Goでパスワードのハッシュ化
クラッカーの攻撃を受けた場合に備えて、DBに保存するユーザーのパスワードはハッシュ化しておくと安心です。
GoではArgon2やscrypt、bcryptといったアルゴリズムで実装することができるようですが、bcryptを実装してみたので、情報をまとめます。
bcryptoパッケージの使い方
bcryptは golang.org/x/crypto
に含まれていて、import文に追加するだけで利用できます。
import (
"golang.org/x/crypto/bcrypt"
)
暗号化(ハッシュ化)
下記はプレーンテキストの文字列をハッシュ化する関数です。
# 第一引数に文字列、第二引数は暗号化のコスト
hash,err:=bcrypt.GenerateFromPassword([]byte("plain text"),12)
第二引数は暗号化の強度。4~31までの数字を入れることができます。
12を入れた場合は4096ビット(2^12)の強度で暗号化されます。
bcrypt.GenerateFromPassword()
関数はランダムなソルトも追加してくれるので、レインボーテーブル攻撃にも耐性があるようです。
ソルト
パスワードやパスフレーズなどのデータをハッシュ化する際に、一方向性関数の入力に加えるランダムなデータのこと
レインボーテーブル攻撃
ハッシュから平文を得る手法の一つ
ハッシュ値とプレーンテキストの比較
ハッシュ化した値とプレーンテキストがマッチしているかどうかを確認するには bcrypt.CompareHashAndPassword()
関数を使います。
hash:=[]byte("hashed value")
err:=bcrypt.CompareHashAndPassword(hash,[]byte("plain text"))
ハッシュ値と文字列が一致していた場合は nil
が返り、不一致の場合はエラーが返ります。
DBの機能を使ってbcrypt処理を実装するリスク
Postgresなどのデータベースには、Goと同様にパスワードをハッシュ化する機能が備わっています。
しかし次のようなリスクがあるため、DB側ではなくサーバーサイドのプログラミングで処理するのが良いようです。
- MySQLやPostgresでは文字列の暗号化処理にかかる時間が一定ではないため、サイドチャネル攻撃、タイミング攻撃に対して脆弱性がある。
- プレーンテキストのパスワードを、サーバーサイドからDBへ送信するため、その間に読み取られるリスクがある。

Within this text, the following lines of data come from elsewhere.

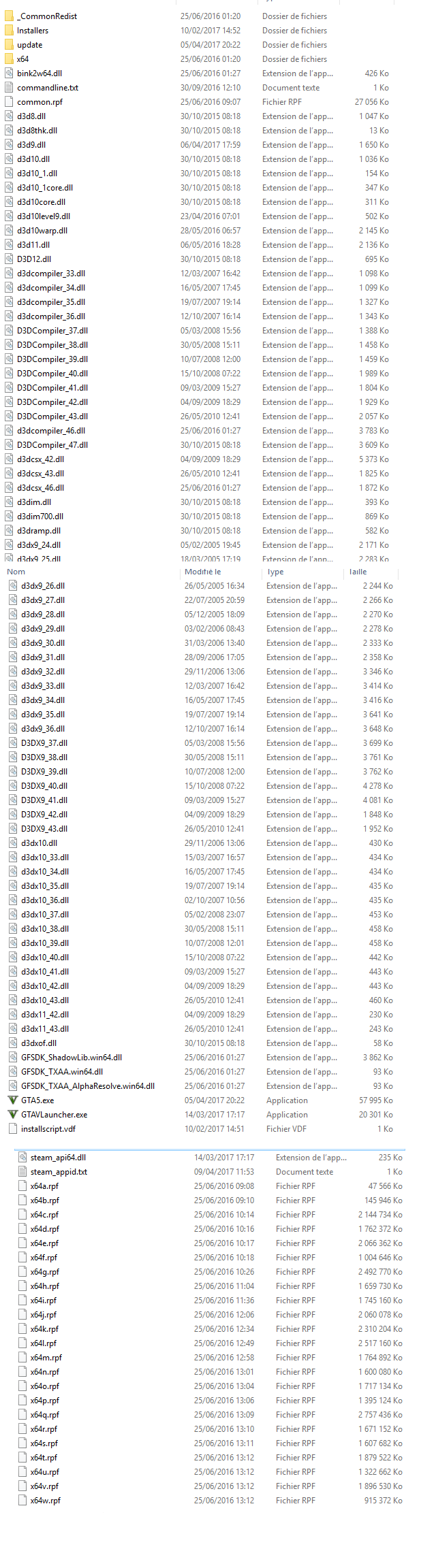Viewport: 436px width, 1568px height.
Task: Sort files by Taille column
Action: [358, 572]
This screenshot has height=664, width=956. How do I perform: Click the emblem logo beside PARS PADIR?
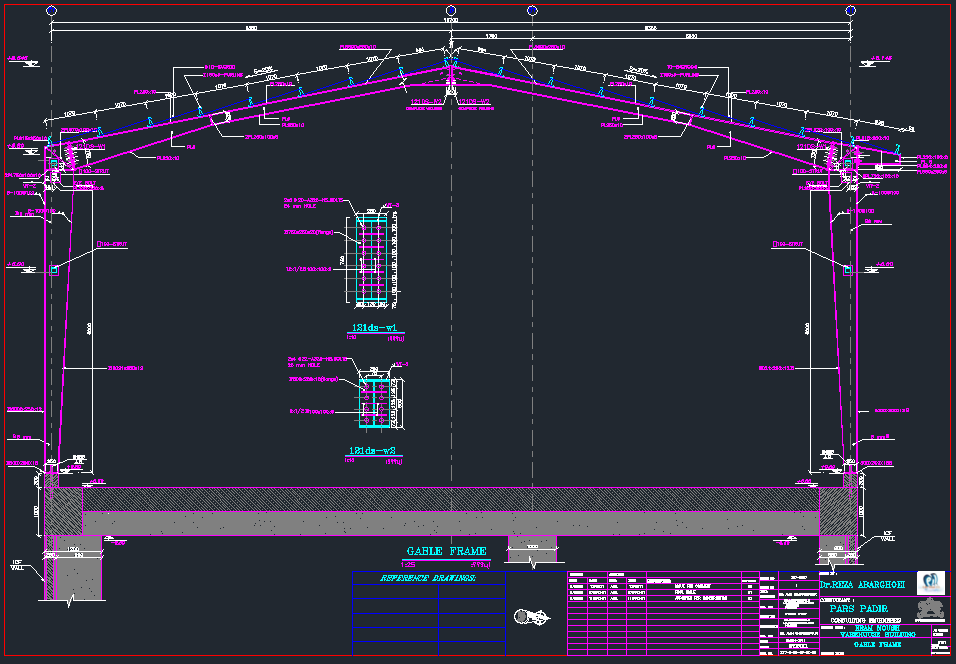click(x=929, y=609)
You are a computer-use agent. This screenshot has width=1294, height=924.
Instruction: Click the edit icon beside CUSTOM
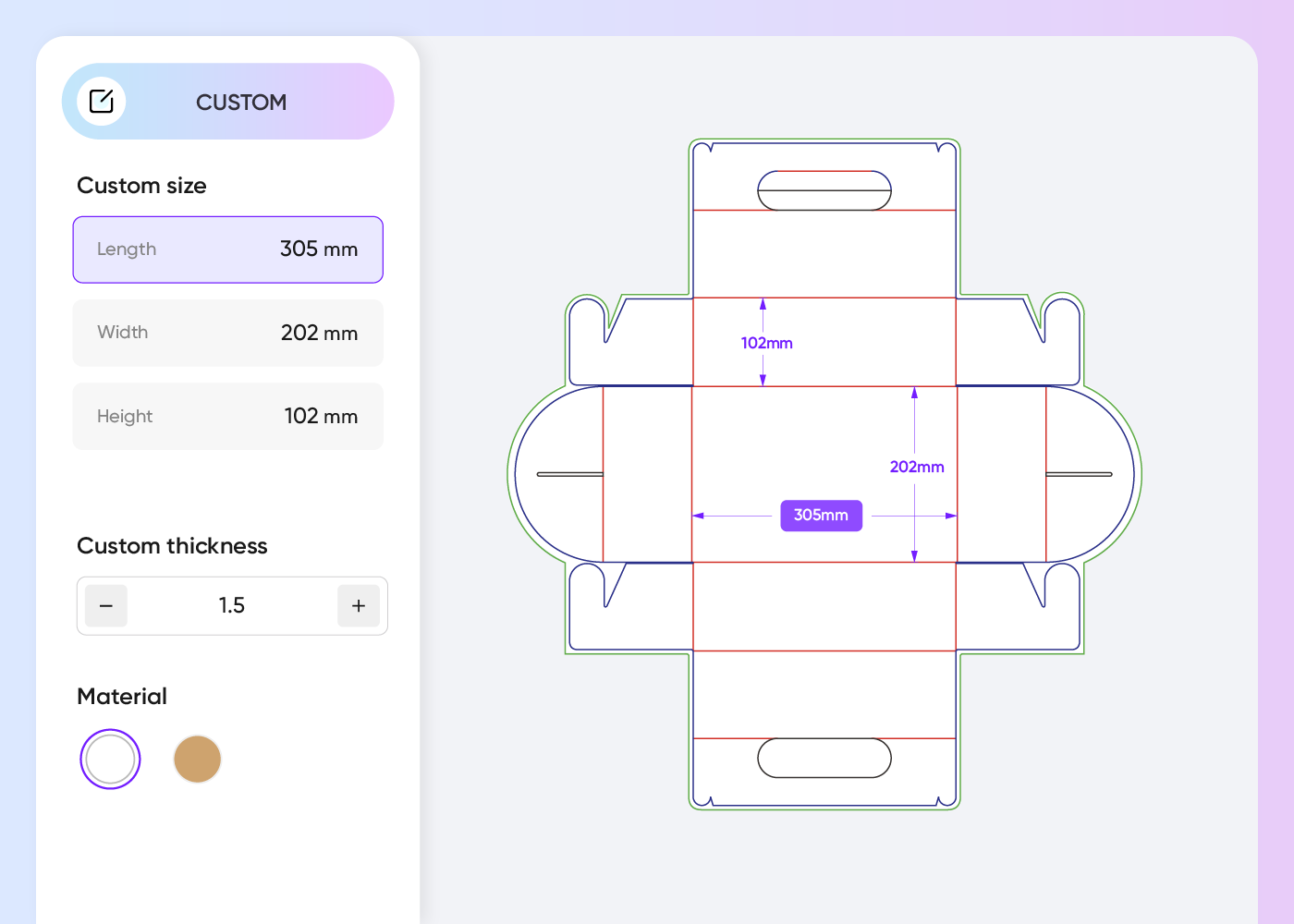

後者のリスクを突いた事故が2018年に実際に起きています。
GitHub Accidentally Recorded Some Plaintext Passwords in Its Internal Logs
サイドチャネル攻撃は、暗号化処理の挙動を観察することで、使われている暗号化アルゴリズムや内部のプログラムの情報を推測、取得する手法。
タイミング攻撃は暗号化や復号処理にかかった時間を解析して暗号鍵を推測する手法のこと。
まとめ
セキュリティ関連は難しいですが、どの言語でも応用できる知識となるので、折を見て少しずつ身につけていきたいですね。